Competition watchdogs need to cast a careful eye on these worrying developments. Already in the US, the Federal Trade Commission (FTC) has begun to collect information on patent trolls’ corporate structures, their portfolio of patents and the way in which they acquire them and enforce them. Congress is also considering legislation[ii] aimed at outlawing deceptive patent demand letters and granting the FTC civil penalty authority to tackle this rapidly emerging threat to consumer welfare.
In Europe, regulators have yet to really tackle the problem posed by patent privateers. Yet, as Robert Harris, a law professor at the University of Berkeley, California, points out, “Given the harm to competition that patent entity sponsored privateering, there are important roles for anti-trust authorities: blocking potentially anticompetitive patent transfers and bringing enforcement actions against anticompetitive conduct by patent entity sponsored PAEs”[iii].
Due to the lack of regulation of this anti-competitive practice, the courts in England, it seems, will be the first in Europe to evaluate and rule on patent privateers. Cases are expected to begin in the High Court from the end of 2014. U.S. courts have already suffered from bruising judicial battles that have proved a perfect case-study of how rent-seeking through the courts can harm the effective functioning of a dynamic market.

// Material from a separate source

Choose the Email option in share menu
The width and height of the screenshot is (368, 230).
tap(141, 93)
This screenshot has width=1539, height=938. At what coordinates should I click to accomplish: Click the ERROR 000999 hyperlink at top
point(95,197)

The hope is that we do not have to learn the lesson the hard way, as the Americans have done. It’s about time our troop of regulators woke up to the threat posed by the growing ranks of rent-seeking patent trolls.[i] See ‘As Congress and Enforcers Contemplate Patent Trolls, Don’t Forget about Privateering’, by David Balto (a former policy director at the FTC), Huffington Post, 4 December 2013. [ii] The House Subcommittee on Commerce, Manufacturing & Trade of the Committee on Energy & Commerce has been holding expert testimony hearings on a draft Bill with respect to deceptive patent demand letters (see FTC testimony, 22 May 2014). [iii] PAEs & Privateers: Economic Harm to Competition & Innovation, Robert G Harris, Georgetown Law Annual Antitrust Symposium, Georgetown Law School, Washington DC, September 2013.